* _Problem description_
Output the records from the line containing "This screenshot has width=1076, height=938." through the line containing "click(x=357, y=19)" as a two-column CSV with the columns request and answer. Give one row per request, with its text and its answer each in a single quoted field and line breaks replaced by spaces, and leave out the pictures.

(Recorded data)
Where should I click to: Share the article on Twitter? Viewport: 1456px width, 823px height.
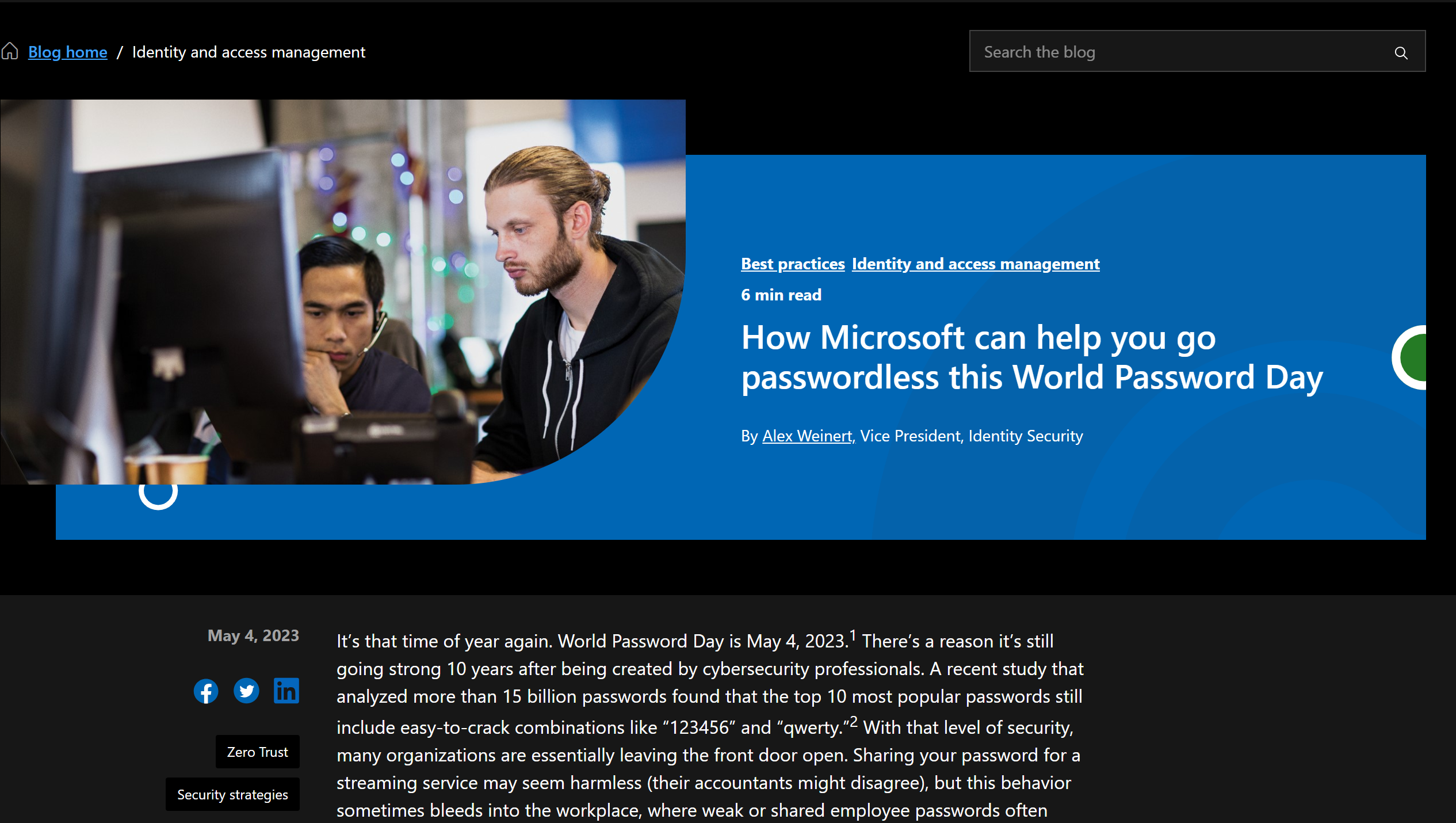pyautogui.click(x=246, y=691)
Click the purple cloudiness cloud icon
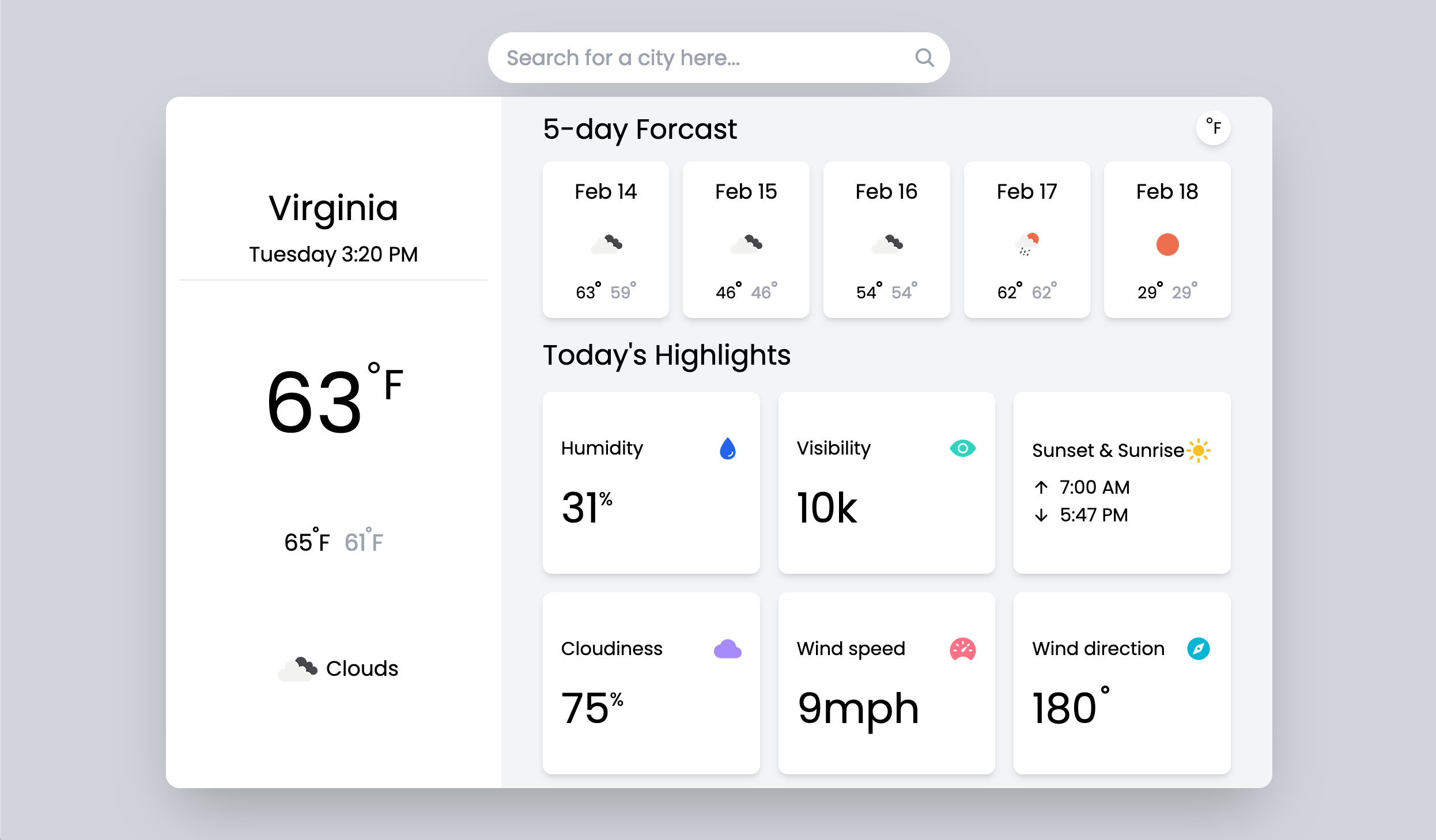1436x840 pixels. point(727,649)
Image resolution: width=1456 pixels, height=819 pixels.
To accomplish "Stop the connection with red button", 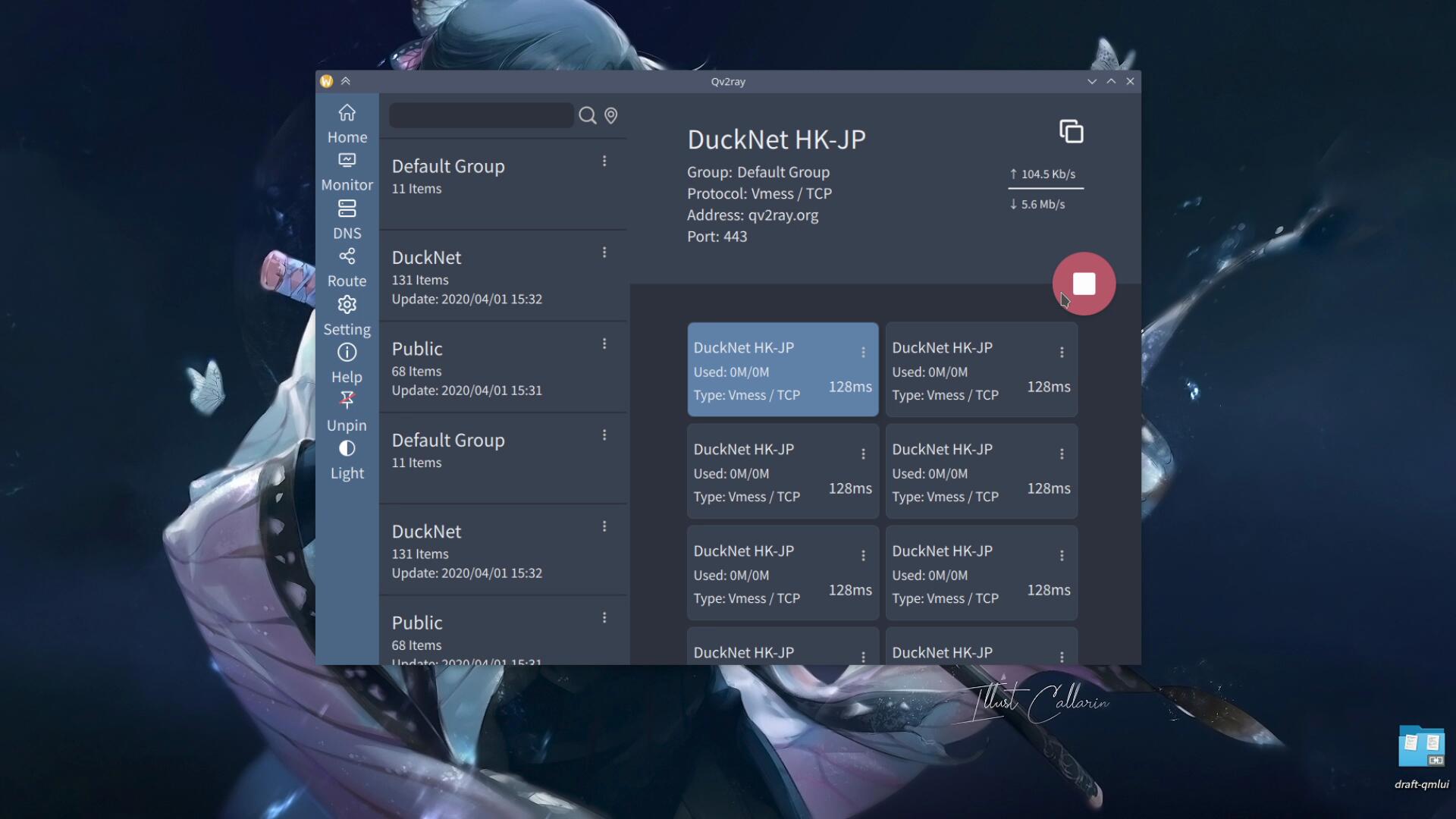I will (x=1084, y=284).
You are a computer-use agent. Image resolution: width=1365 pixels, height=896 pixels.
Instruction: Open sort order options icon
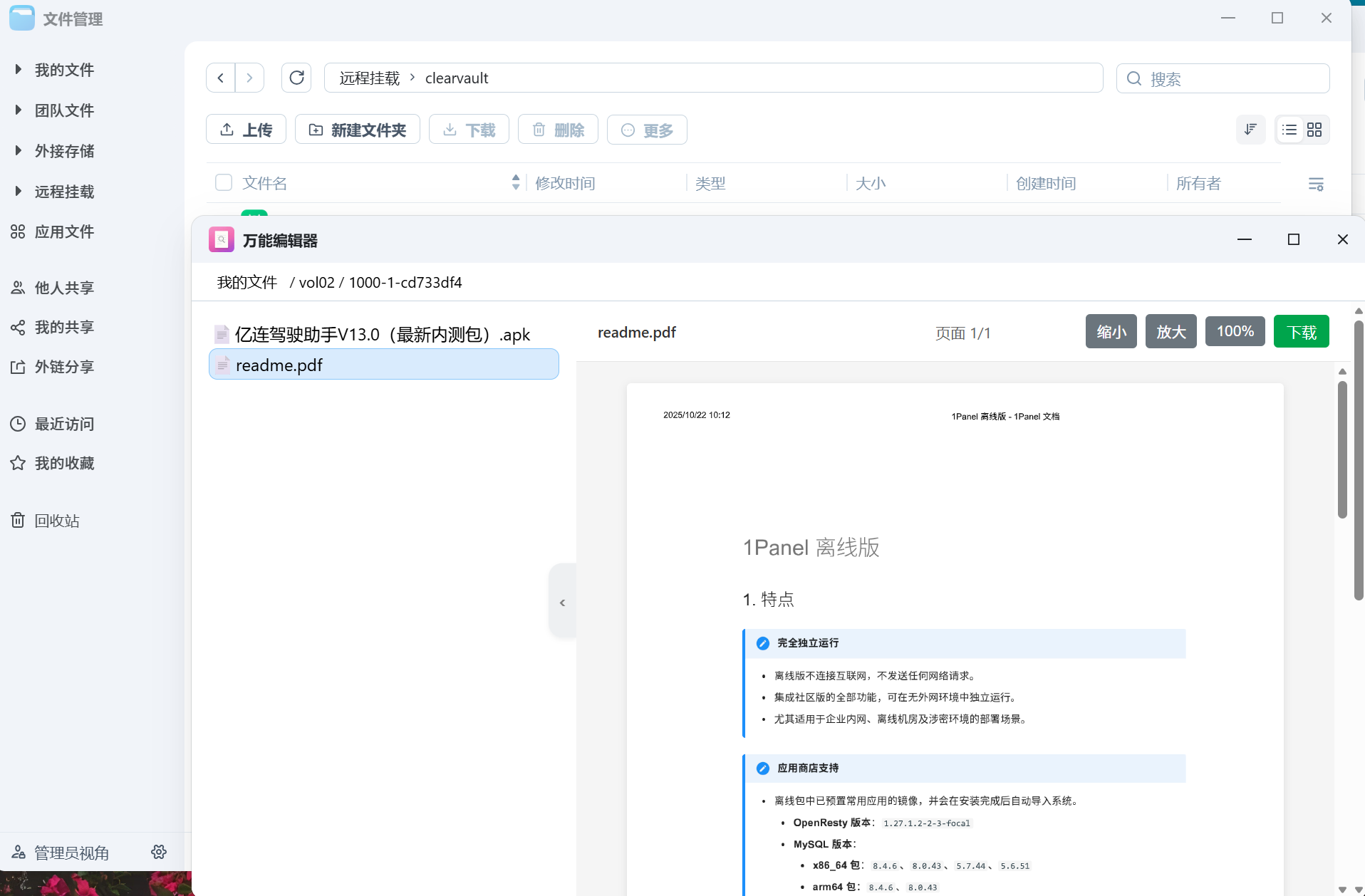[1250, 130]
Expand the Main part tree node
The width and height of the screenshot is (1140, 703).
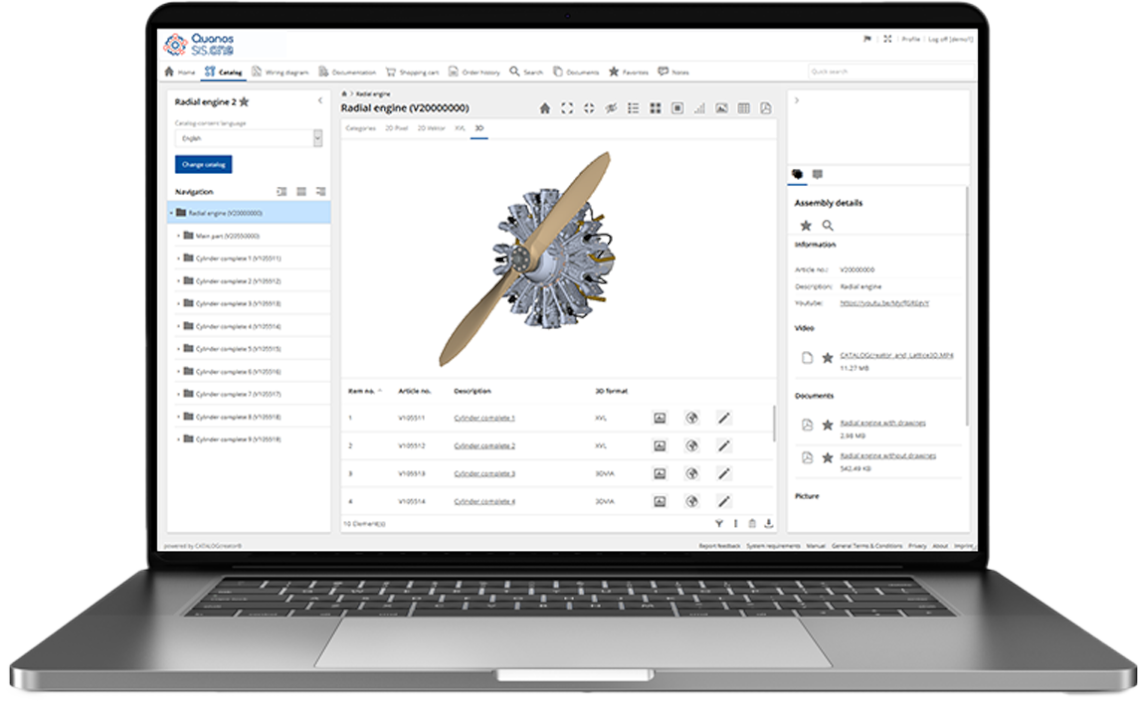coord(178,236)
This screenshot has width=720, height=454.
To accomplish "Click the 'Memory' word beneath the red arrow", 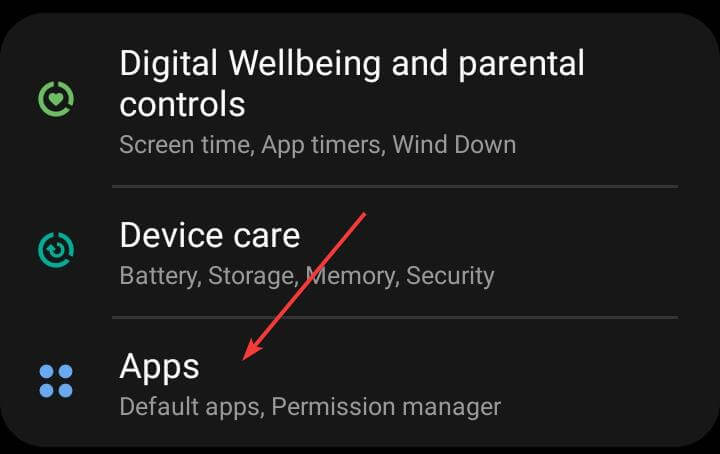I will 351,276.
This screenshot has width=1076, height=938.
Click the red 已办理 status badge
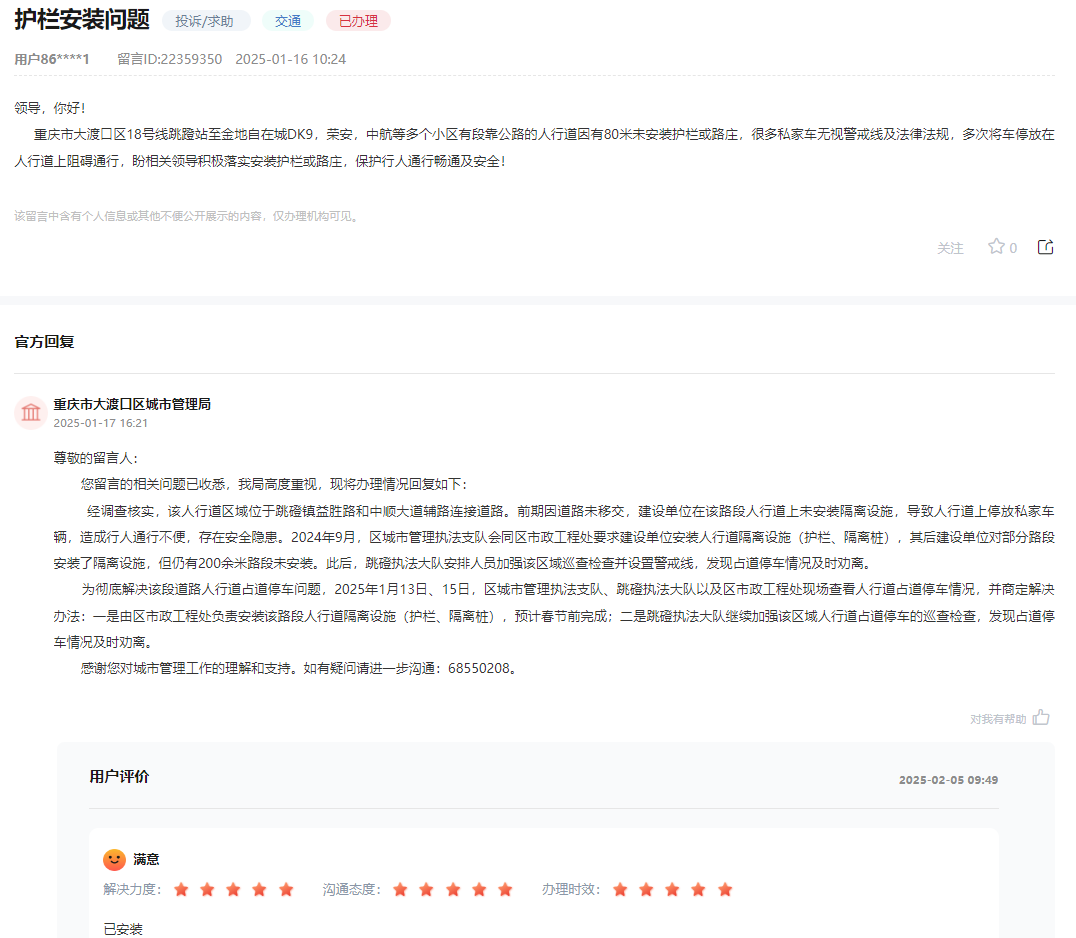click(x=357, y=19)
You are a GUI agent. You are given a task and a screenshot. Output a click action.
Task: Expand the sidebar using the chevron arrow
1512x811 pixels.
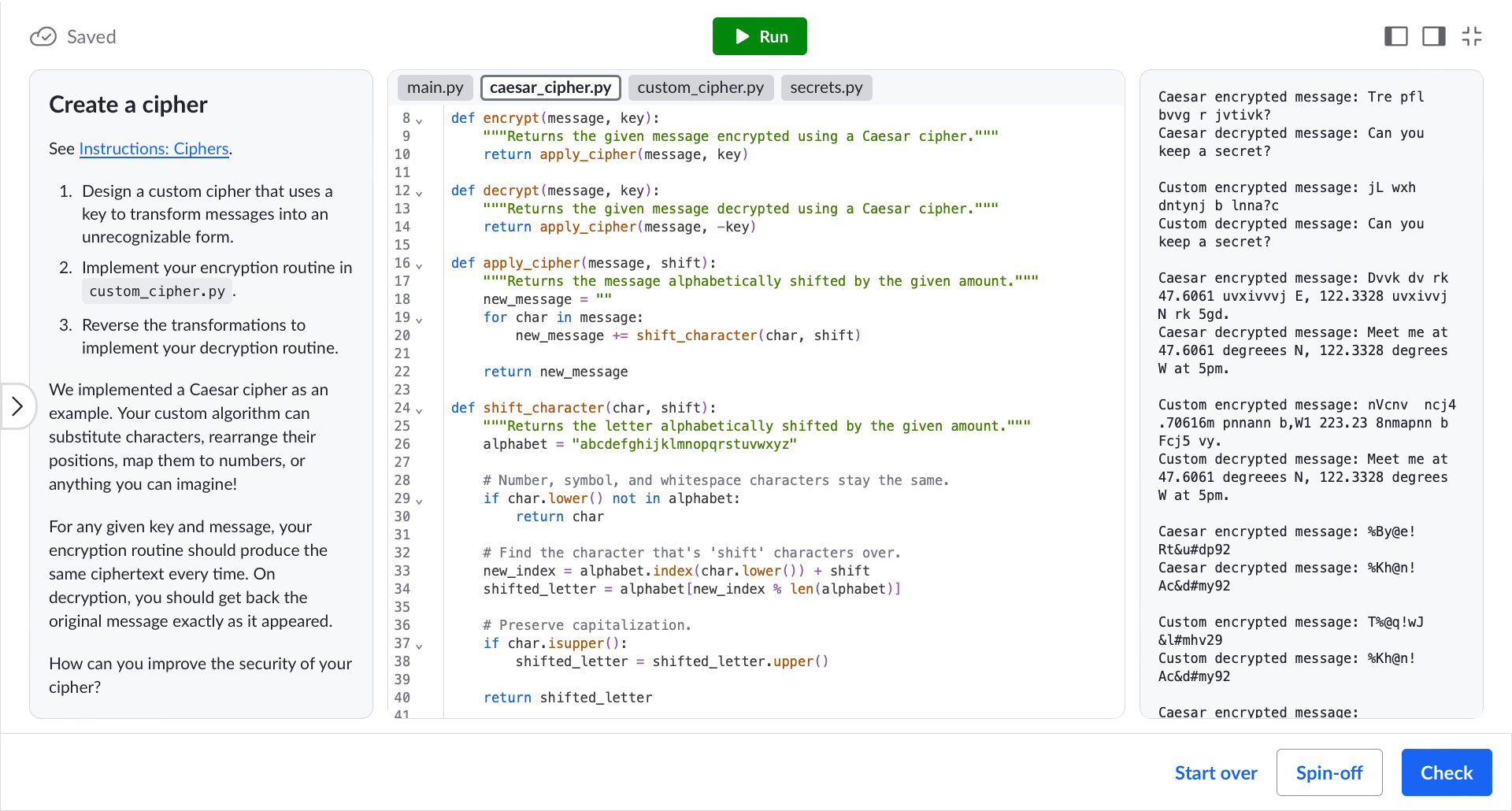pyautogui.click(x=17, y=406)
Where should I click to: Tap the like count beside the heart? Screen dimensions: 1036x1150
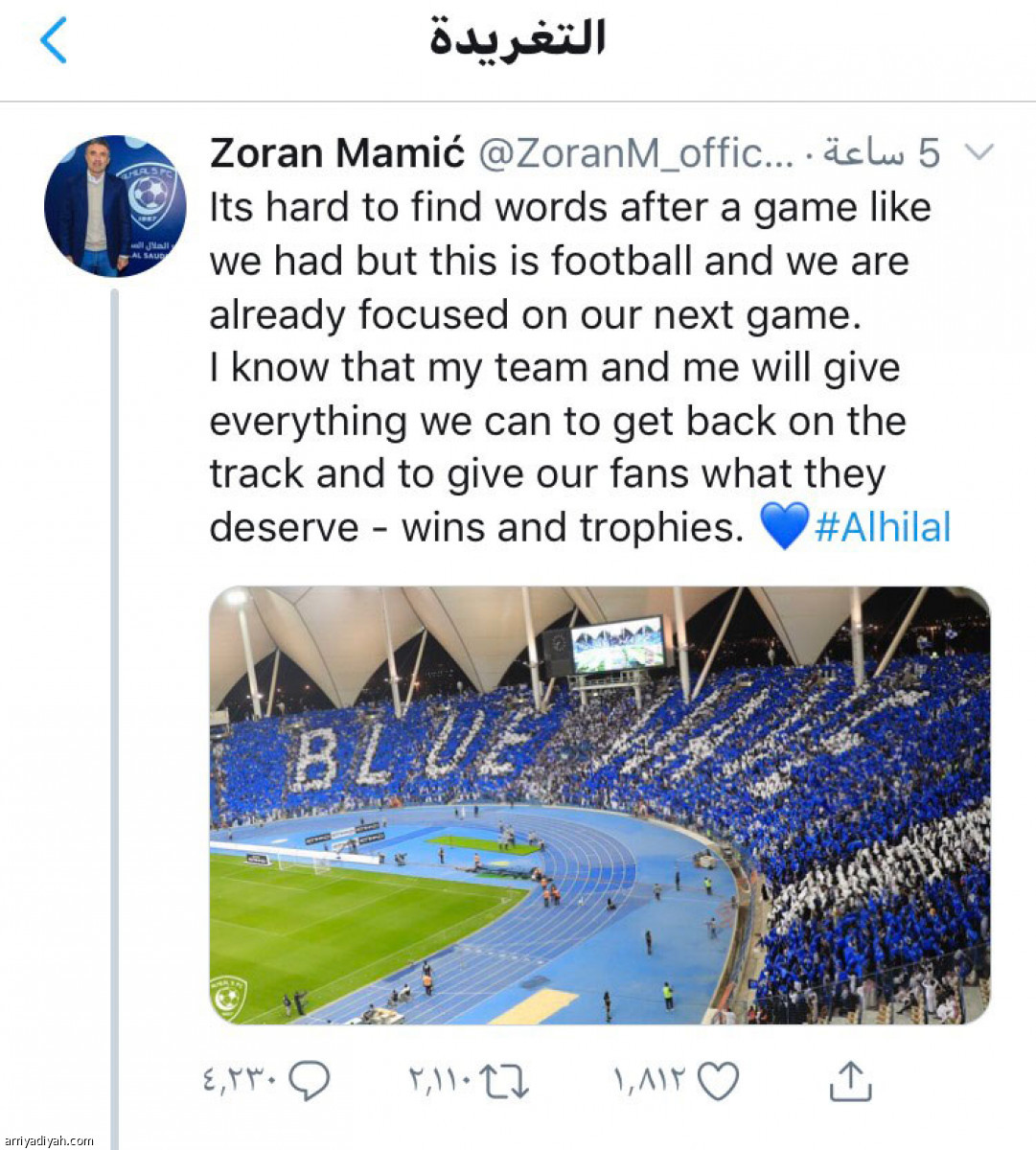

* _Final result_
request,answer
"This screenshot has width=1076, height=938. Click the red 已办理 status badge","click(x=357, y=19)"